▶ _Records shown_
☆ ☆ ☆ ☆ ☆

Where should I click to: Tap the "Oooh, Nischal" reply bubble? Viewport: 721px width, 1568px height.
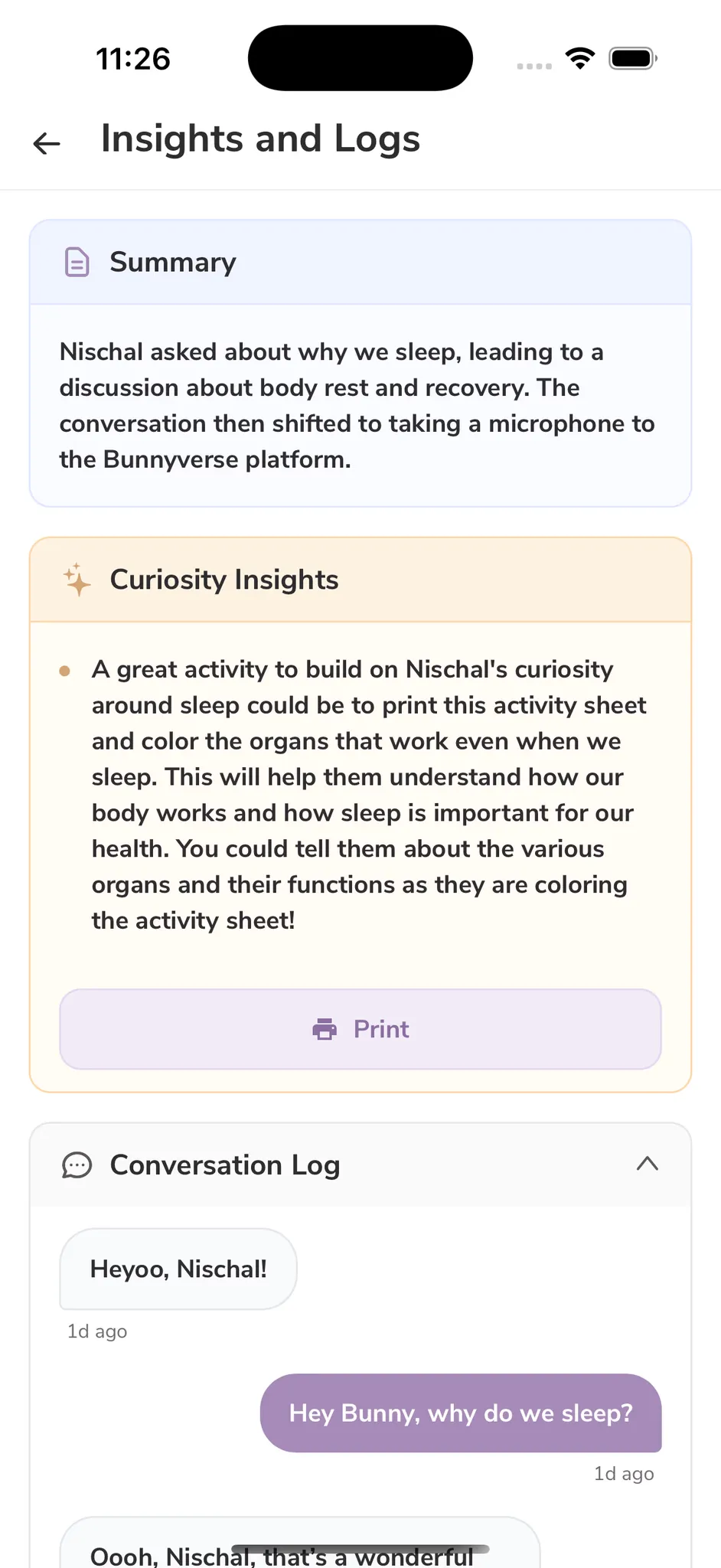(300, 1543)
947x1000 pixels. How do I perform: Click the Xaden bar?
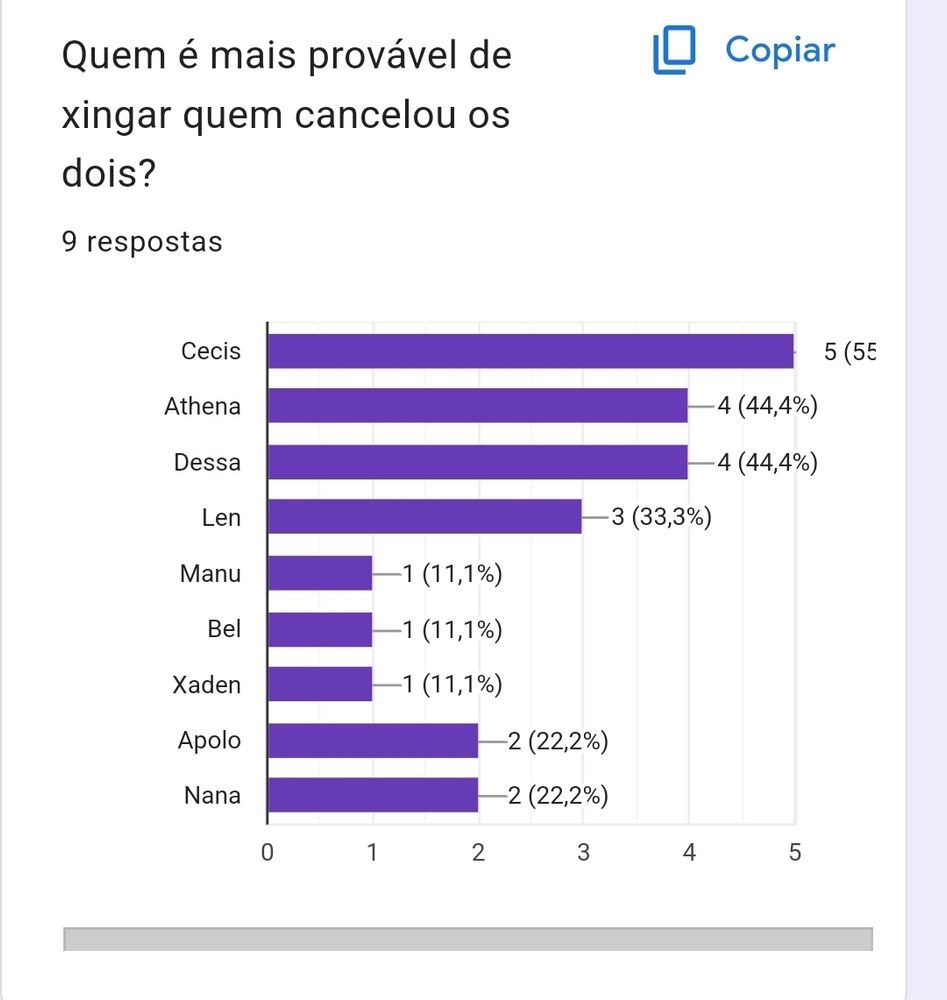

☆ ☆ ☆ ☆ ☆

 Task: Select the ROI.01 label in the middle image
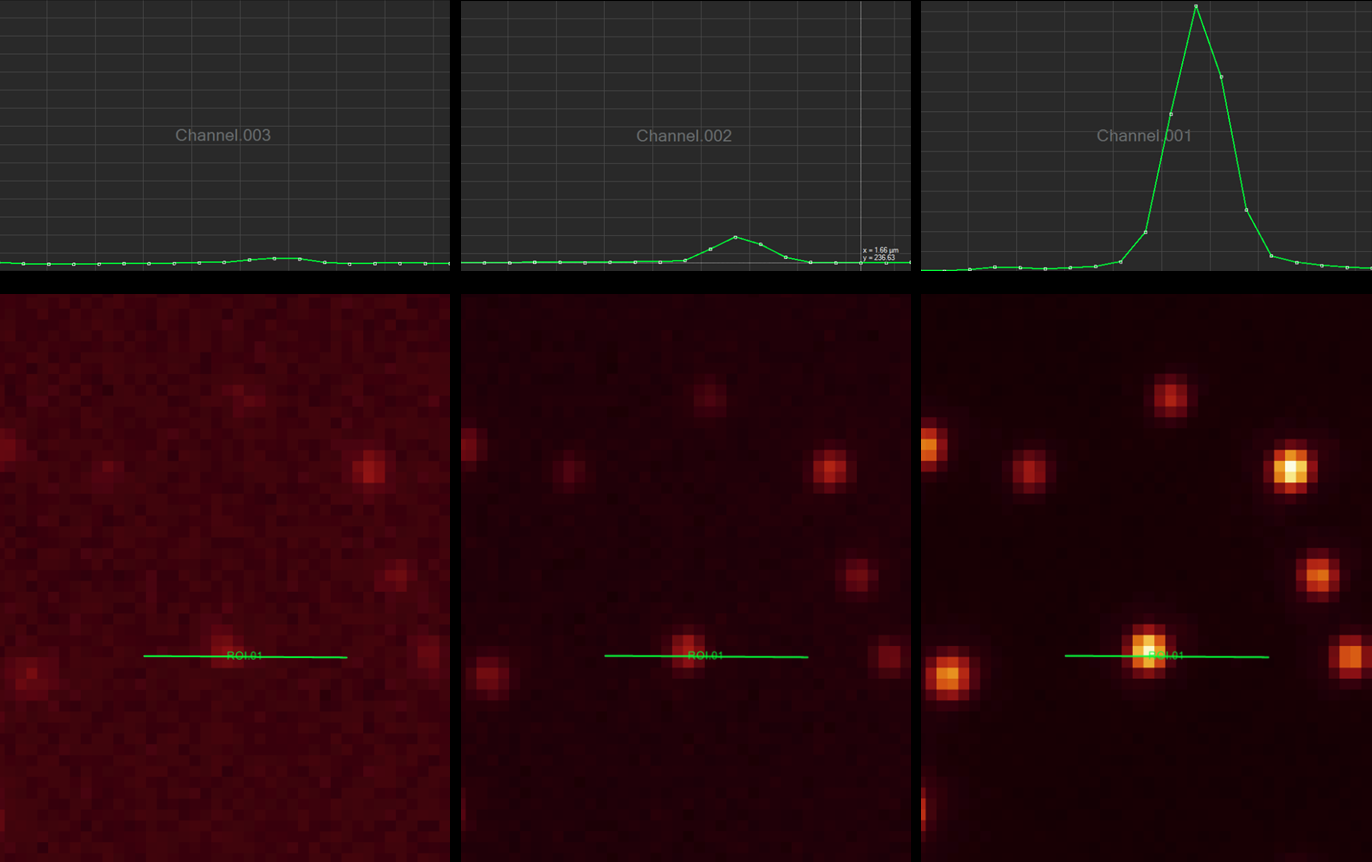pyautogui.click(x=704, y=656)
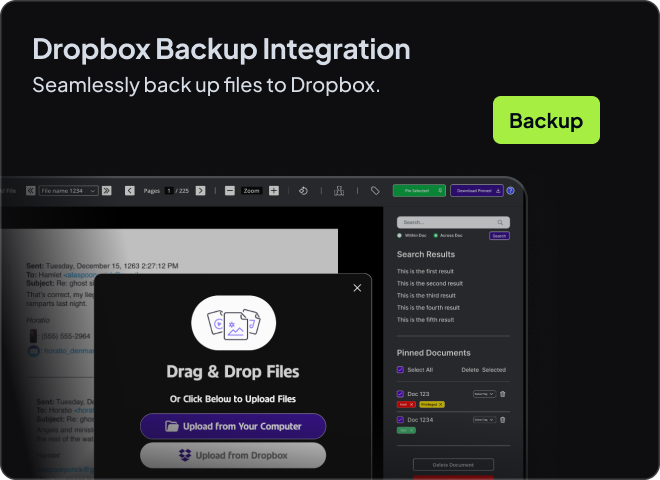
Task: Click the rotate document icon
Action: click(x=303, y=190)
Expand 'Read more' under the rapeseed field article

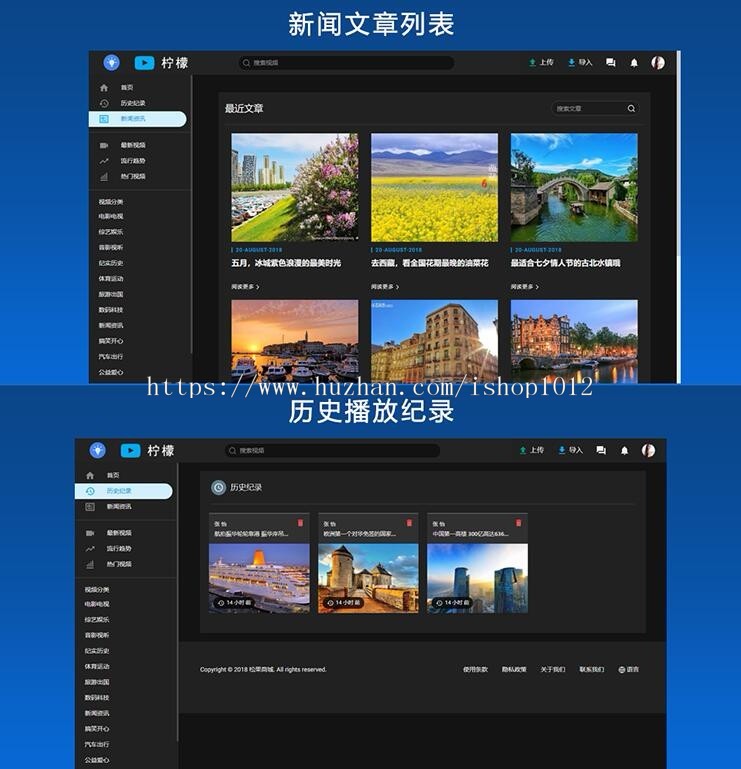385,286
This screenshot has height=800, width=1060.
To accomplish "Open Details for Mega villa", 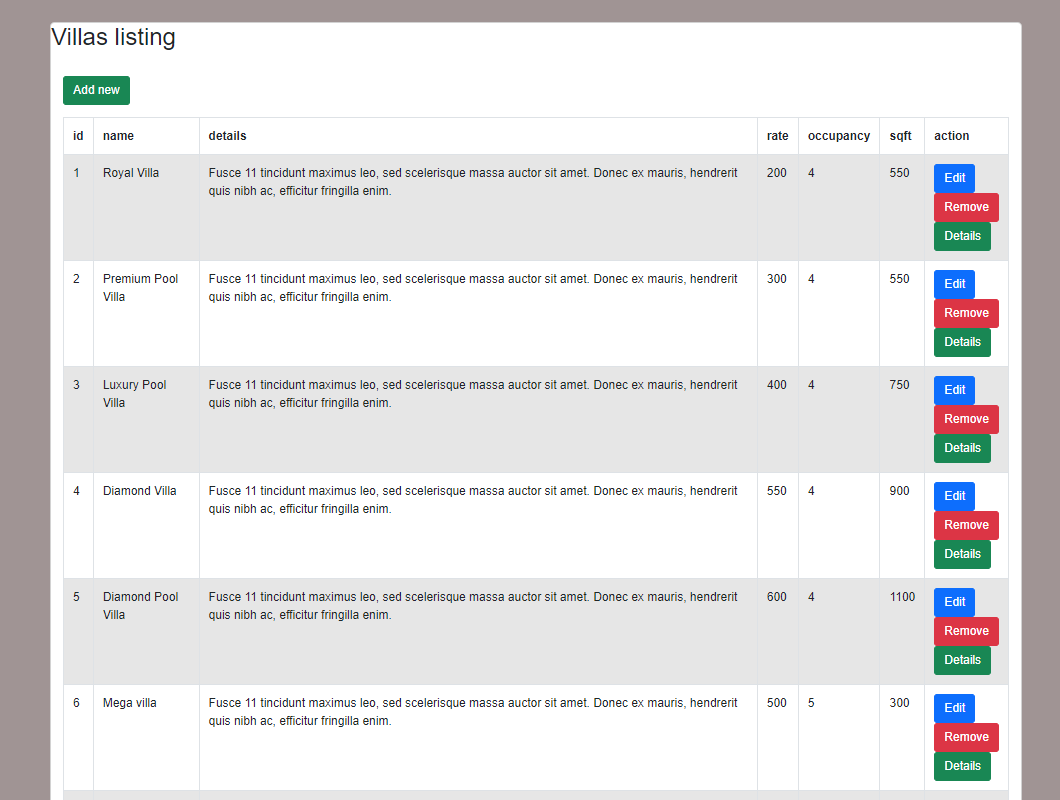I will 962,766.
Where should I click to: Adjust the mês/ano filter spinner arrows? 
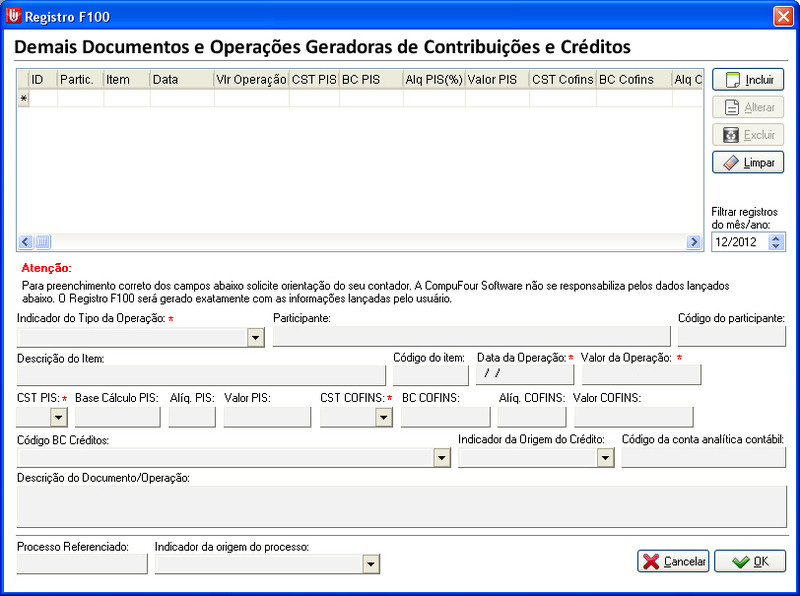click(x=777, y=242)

☆ ☆ ☆ ☆ ☆

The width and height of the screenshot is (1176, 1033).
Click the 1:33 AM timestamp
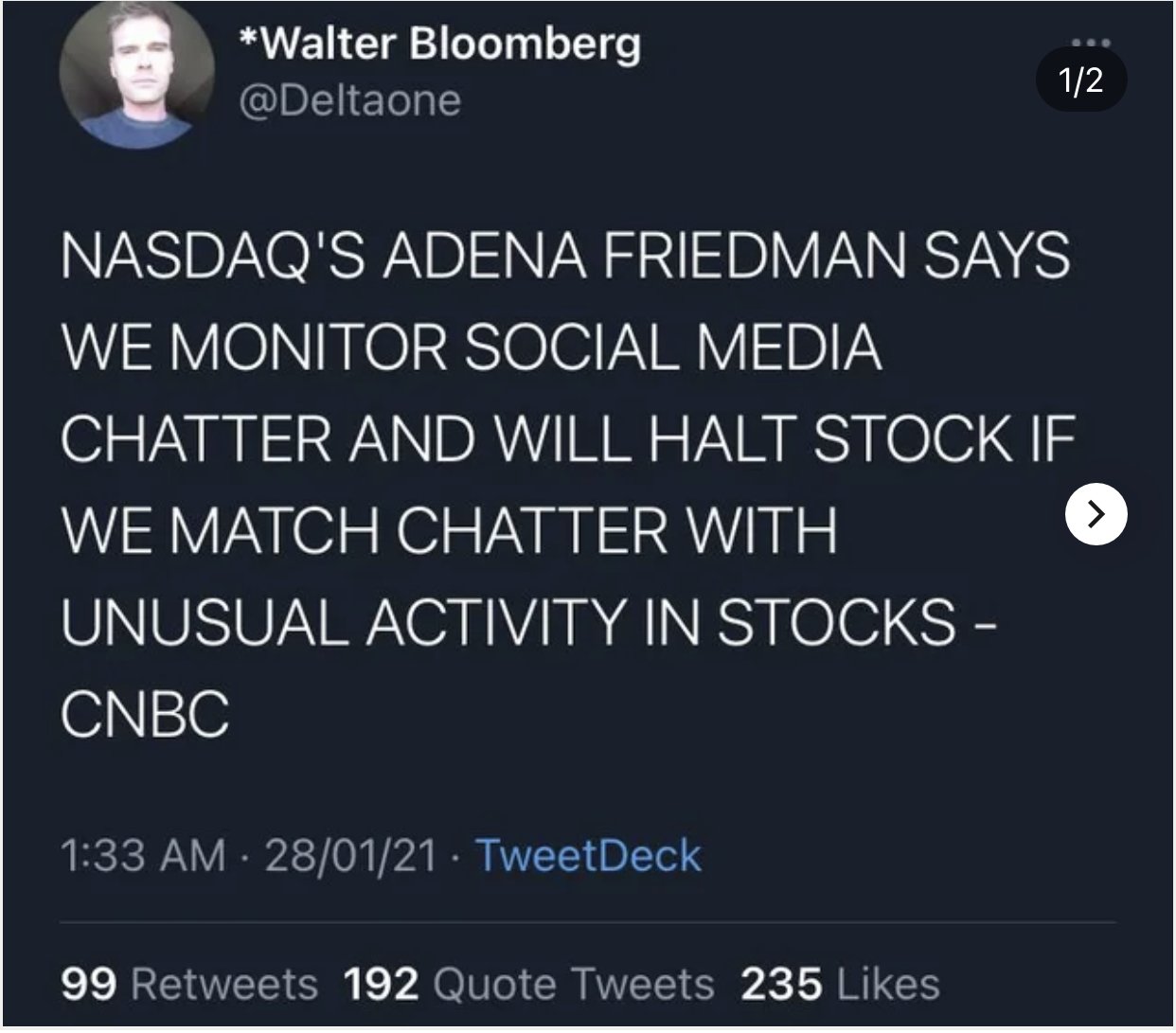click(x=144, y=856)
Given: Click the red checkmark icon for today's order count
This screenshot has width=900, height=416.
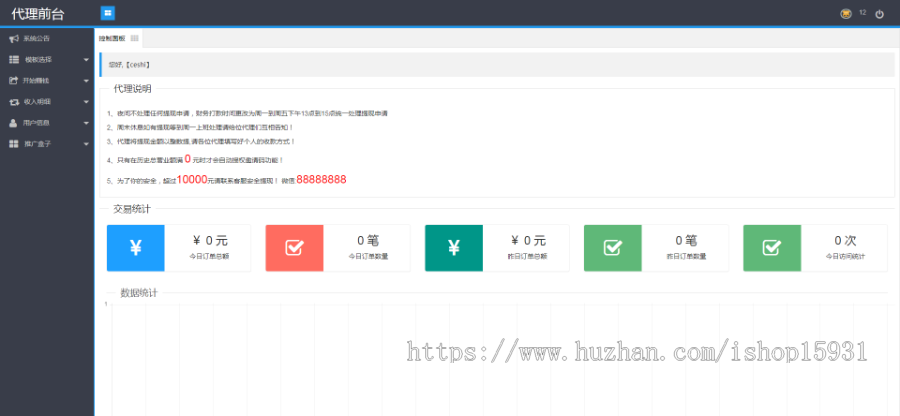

☆ ☆ ☆ ☆ ☆

▶ _Task objective_
Where a line of the records includes "screenshot", copy it.

▶ _Task answer_
This screenshot has height=800, width=1060.
The width and height of the screenshot is (1176, 1033).
This screenshot has width=900, height=416.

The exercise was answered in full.